Data entries
■ ■ ■ ■

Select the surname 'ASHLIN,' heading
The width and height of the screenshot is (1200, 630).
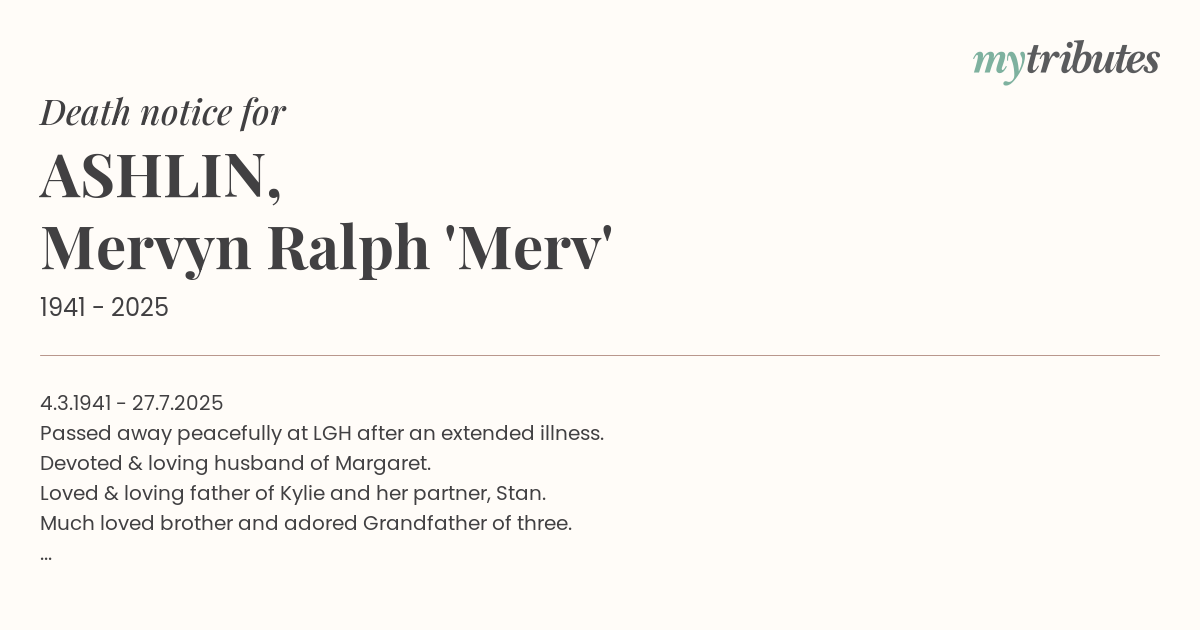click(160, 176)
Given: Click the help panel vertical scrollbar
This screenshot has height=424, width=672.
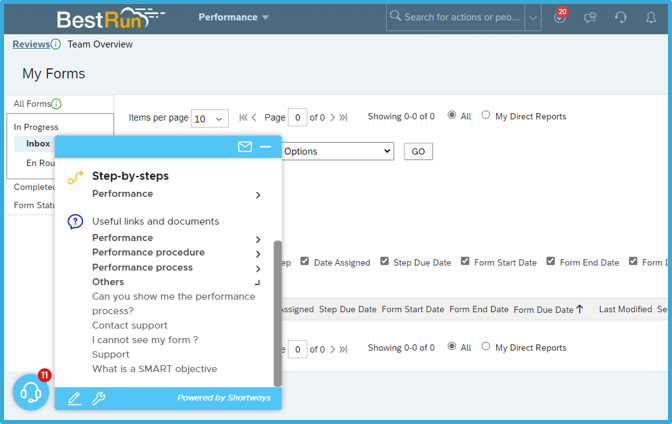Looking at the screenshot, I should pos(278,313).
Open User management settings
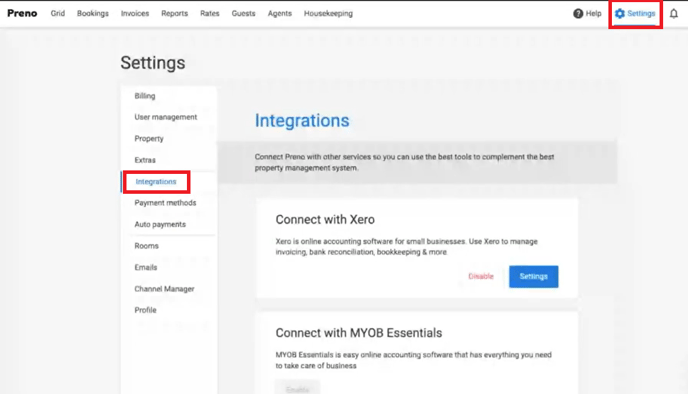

■ ■ ■ ■

> **WHAT YOU ARE ASKED TO DO**
Begin at the line that contains "This screenshot has height=424, width=672." and transcribe exactly, and only, each line through the final line of the data above, both included; the pictures do not go in.

> **SOLUTION BELOW**
This screenshot has height=424, width=672.
Looking at the screenshot, I should pos(278,313).
Open User management settings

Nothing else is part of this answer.